Select, from the data, each line where "with" occurs.

━━━ The input

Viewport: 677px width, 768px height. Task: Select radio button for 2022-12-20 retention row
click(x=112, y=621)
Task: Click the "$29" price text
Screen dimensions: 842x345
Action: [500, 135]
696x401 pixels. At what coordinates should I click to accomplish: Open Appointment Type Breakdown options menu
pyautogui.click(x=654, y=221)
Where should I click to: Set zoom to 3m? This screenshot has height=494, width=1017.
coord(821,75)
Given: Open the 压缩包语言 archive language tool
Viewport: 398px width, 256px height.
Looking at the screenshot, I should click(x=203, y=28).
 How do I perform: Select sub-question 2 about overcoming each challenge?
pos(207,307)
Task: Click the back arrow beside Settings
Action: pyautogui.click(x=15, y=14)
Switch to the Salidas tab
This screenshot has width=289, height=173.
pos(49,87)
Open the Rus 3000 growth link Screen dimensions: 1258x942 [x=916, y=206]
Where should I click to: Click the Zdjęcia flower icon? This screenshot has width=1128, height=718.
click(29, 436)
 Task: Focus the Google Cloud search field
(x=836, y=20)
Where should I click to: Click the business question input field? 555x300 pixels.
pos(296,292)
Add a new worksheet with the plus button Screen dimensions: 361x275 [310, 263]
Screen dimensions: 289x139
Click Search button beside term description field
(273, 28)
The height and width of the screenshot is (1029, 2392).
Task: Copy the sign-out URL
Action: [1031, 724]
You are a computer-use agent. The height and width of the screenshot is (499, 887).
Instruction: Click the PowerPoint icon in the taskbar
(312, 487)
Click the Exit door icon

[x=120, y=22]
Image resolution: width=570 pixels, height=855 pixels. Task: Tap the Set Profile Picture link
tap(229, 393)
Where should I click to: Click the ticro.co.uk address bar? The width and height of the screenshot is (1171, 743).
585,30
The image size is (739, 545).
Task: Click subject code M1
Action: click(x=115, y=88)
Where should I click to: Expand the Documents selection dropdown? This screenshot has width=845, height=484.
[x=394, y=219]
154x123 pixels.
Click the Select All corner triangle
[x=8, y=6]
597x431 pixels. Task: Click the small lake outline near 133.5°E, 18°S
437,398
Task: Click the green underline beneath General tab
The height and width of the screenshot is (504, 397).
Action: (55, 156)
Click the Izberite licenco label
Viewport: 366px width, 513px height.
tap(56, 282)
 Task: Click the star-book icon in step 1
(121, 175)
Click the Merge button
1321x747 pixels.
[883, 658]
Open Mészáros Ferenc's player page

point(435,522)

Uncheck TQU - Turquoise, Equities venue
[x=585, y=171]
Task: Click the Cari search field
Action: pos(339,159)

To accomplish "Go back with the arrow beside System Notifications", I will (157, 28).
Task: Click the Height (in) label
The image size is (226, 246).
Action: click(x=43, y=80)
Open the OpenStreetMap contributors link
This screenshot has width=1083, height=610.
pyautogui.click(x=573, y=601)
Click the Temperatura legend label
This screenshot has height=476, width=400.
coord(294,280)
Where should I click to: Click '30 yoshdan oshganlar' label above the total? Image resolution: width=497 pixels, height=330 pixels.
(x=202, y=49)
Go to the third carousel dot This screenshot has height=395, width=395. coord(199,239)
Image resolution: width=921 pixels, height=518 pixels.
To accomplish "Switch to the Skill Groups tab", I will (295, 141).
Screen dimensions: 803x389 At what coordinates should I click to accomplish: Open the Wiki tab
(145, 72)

━━━━━━

Solution to the problem:
Add a new worksheet with the plus button Screen dimensions: 361x275 [310, 263]
To accomplish "Go back with the arrow beside System Notifications", I will (157, 28).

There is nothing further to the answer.